In Memoriam: Nixon’s White House Science Adviser, AAAS President

David leveraged his knowledge of science within the public policy arena at several points in a distinguished career and brought those skills to AAAS as president in 1979.

Edward Emil David Jr., a leader in government science policy and industrial research and development for over five decades, died at his home in Bedminster, New Jersey on February 13. He was 92.

David served as President Richard Nixon’s science adviser and was director of the White House Office of Science and Technology from 1970 to 1973. Among many professional accomplishments, he was president of the American Association for the Advancement of Science in 1979.

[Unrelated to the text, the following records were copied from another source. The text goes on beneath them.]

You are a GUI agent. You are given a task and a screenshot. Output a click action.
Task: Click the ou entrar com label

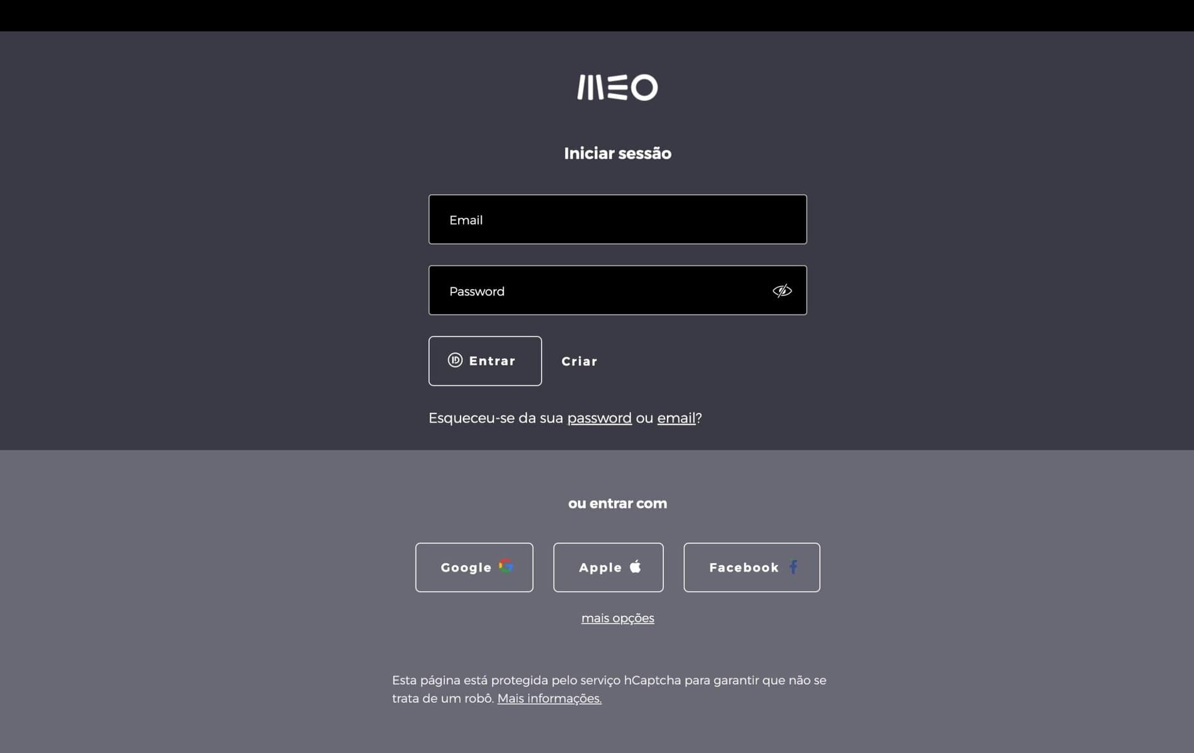click(x=617, y=503)
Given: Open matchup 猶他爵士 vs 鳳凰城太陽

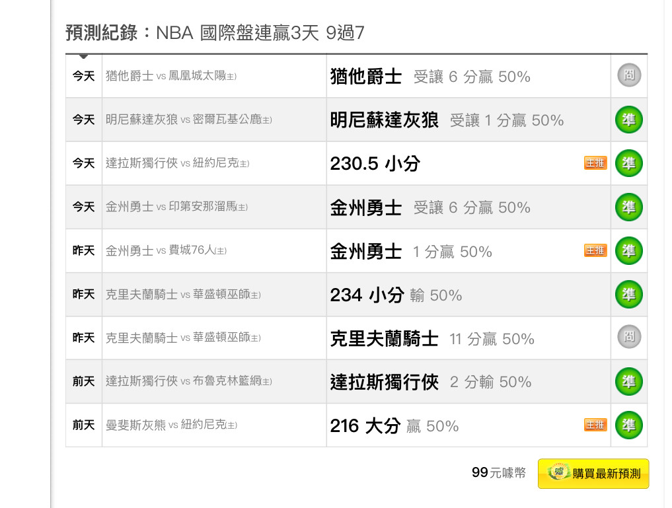Looking at the screenshot, I should point(171,76).
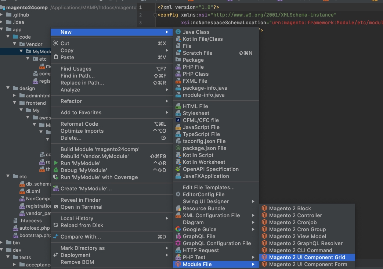Screen dimensions: 383x269
Task: Click the Debug 'MyModule' bug icon
Action: point(56,170)
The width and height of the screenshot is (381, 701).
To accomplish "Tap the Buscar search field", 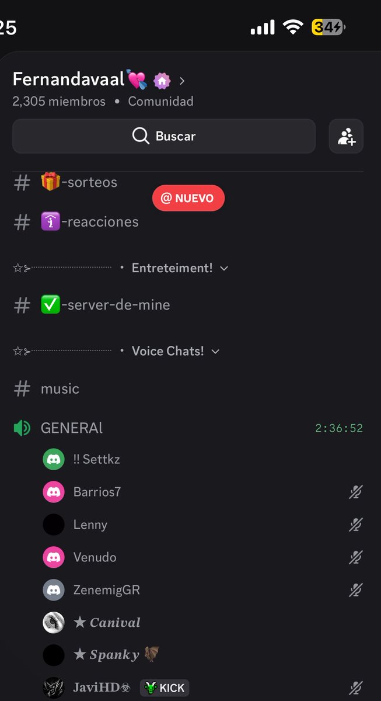I will pyautogui.click(x=164, y=136).
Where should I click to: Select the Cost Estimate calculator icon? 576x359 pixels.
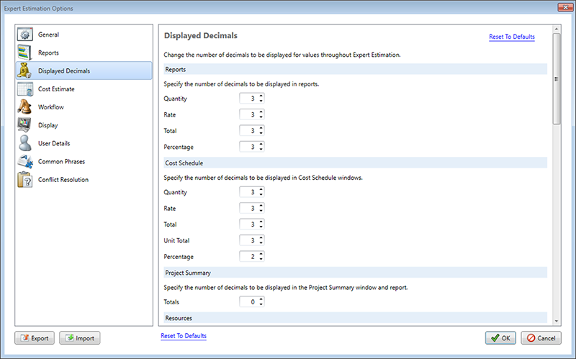tap(25, 89)
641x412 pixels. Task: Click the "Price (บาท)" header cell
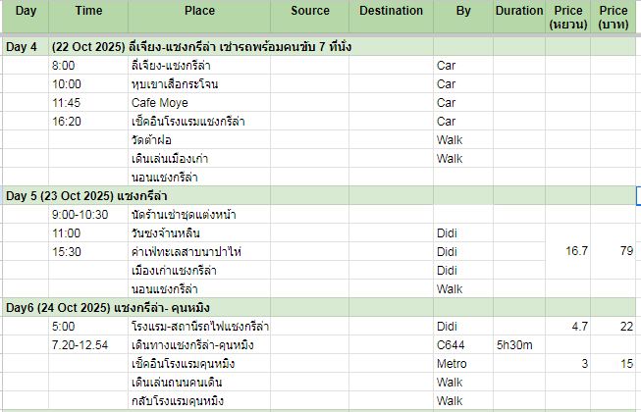617,18
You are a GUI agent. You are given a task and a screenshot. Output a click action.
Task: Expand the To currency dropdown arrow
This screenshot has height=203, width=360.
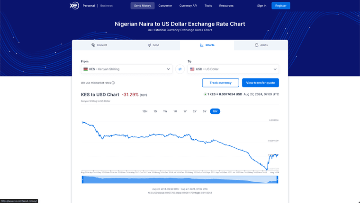click(x=275, y=69)
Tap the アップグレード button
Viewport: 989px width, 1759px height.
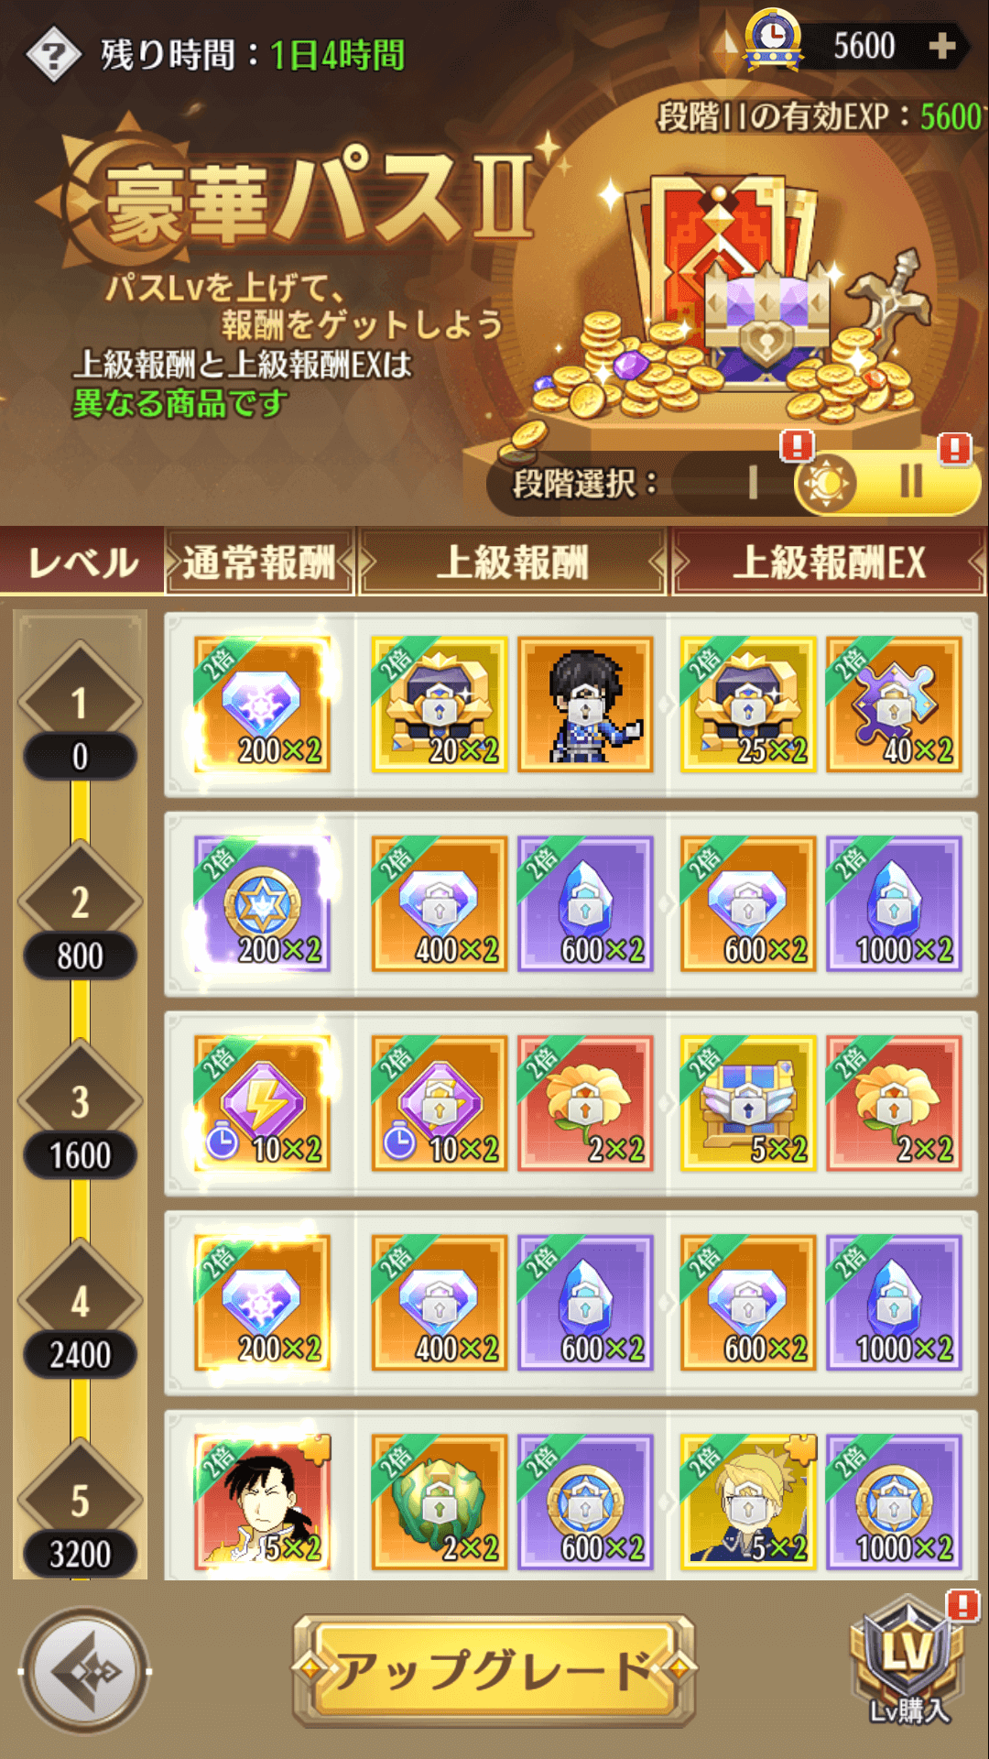click(x=495, y=1670)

Active in other scientific organizations, David was a member of the National Academy of Sciences and the National Academy of Engineering and was a fellow of the American Academy of Arts & Sciences, a life member of the Corporation of the Massachusetts Institute of Technology and a life fellow of the Institute of Electrical and Electronics Engineers. Further, he served as U.S. Representative to the NATO Science Committee and a member of the NASA Advisory Council, according to a family statement.

Born in Wilmington, North Carolina, David spent most of his childhood in Atlanta, Georgia where he earned an undergraduate degree in electrical engineering from the Georgia Institute of Technology. After a brief stint in the U.S. Navy at the end of WWII, David completed his Ph.D. at MIT and joined Bell Telephone Laboratories in Murray Hill, N.J. where he became an executive director for research, the statement said.

In the mid-1960s, David was instrumental in developing a high-school engineering literacy curriculum under the auspices of the National Science Foundation and in collaboration with colleagues from both academia and industry, according to the family statement. 

Following his term as Nixon’s science adviser, David led research and engineering at the Chicago-based Gould, Inc. in the mid-1970s.  He joined Exxon Corporation in 1977 and was president of Exxon Research and Engineering Company until 1986. He then opened a consulting firm, EED Inc., to advise industry, government and academic institutions on the management of technology, research and innovation, according to the family statement.

David received numerous honors and awards throughout his career, including several honorary degrees from leading universities. Among them were the Arthur M. Bueche Award from the National Academy of Engineering, the Delmer S. Fahrney Medal from the Franklin Institute, the Industrial Research Institute Medal and the North Carolina Award for Science.

Outside his professional life, David was an avid tennis player and snow skier, travelled and photographed extensively with his wife of 66 years, Ann Hirshberg David. He was renowned as a collector of mineral specimens, a hobby he took up at the age of 6.  He is survived by his wife and his daughter, Nancy David Dillon of Virginia.